▶ [WORK TO COMPLETE]: Return nothing except the lines from the one that contains "Click the admin user avatar icon" through the end of the material below, each exactly as given.

+++

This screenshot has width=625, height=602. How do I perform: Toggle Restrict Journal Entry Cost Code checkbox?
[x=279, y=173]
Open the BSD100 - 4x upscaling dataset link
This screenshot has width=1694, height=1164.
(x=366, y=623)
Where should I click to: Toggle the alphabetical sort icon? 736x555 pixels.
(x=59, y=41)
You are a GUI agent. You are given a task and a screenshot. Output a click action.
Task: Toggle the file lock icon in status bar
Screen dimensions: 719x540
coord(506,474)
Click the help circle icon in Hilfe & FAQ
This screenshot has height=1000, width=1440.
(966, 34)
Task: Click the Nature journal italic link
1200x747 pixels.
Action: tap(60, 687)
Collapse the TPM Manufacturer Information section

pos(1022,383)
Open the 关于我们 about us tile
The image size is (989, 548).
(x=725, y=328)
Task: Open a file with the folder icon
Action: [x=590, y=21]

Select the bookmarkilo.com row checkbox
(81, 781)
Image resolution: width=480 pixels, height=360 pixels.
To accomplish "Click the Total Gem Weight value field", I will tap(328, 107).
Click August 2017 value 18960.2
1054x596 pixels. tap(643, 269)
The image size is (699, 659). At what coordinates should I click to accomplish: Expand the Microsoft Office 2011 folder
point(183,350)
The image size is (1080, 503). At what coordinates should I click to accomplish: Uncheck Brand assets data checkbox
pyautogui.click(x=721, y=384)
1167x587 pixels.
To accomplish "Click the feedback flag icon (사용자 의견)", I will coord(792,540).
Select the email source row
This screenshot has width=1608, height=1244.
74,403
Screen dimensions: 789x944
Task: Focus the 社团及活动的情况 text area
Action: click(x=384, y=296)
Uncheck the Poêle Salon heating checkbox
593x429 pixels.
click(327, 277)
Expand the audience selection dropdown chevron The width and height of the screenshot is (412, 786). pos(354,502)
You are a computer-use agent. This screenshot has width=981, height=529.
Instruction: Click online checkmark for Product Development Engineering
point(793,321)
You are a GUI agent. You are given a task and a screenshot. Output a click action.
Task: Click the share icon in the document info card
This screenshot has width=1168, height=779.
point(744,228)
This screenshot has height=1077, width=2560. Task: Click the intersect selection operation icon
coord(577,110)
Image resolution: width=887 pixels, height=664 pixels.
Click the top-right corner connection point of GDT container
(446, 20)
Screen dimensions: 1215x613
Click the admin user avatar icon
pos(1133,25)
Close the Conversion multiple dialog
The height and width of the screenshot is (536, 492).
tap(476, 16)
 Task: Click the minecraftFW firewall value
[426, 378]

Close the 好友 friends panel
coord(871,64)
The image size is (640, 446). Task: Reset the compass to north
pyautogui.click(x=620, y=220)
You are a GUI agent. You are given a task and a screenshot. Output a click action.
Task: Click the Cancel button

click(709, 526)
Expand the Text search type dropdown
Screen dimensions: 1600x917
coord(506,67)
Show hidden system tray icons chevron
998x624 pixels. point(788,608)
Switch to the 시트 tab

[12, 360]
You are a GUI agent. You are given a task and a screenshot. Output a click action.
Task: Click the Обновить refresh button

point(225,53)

+++

▶ [COMPLETED EXERCISE]:
Click the admin user avatar icon
pos(1133,25)
Close the Conversion multiple dialog
The height and width of the screenshot is (536, 492).
tap(476, 16)
 Task: Click the minecraftFW firewall value
[426, 378]

Close the 好友 friends panel
coord(871,64)
The image size is (640, 446). Task: Reset the compass to north
pyautogui.click(x=620, y=220)
You are a GUI agent. You are given a task and a screenshot. Output a click action.
Task: Click the Cancel button

click(709, 526)
Expand the Text search type dropdown
Screen dimensions: 1600x917
coord(506,67)
Show hidden system tray icons chevron
998x624 pixels. point(788,608)
Switch to the 시트 tab

[12, 360]
You are a GUI agent. You are given a task and a screenshot. Output a click action.
Task: Click the Обновить refresh button

point(225,53)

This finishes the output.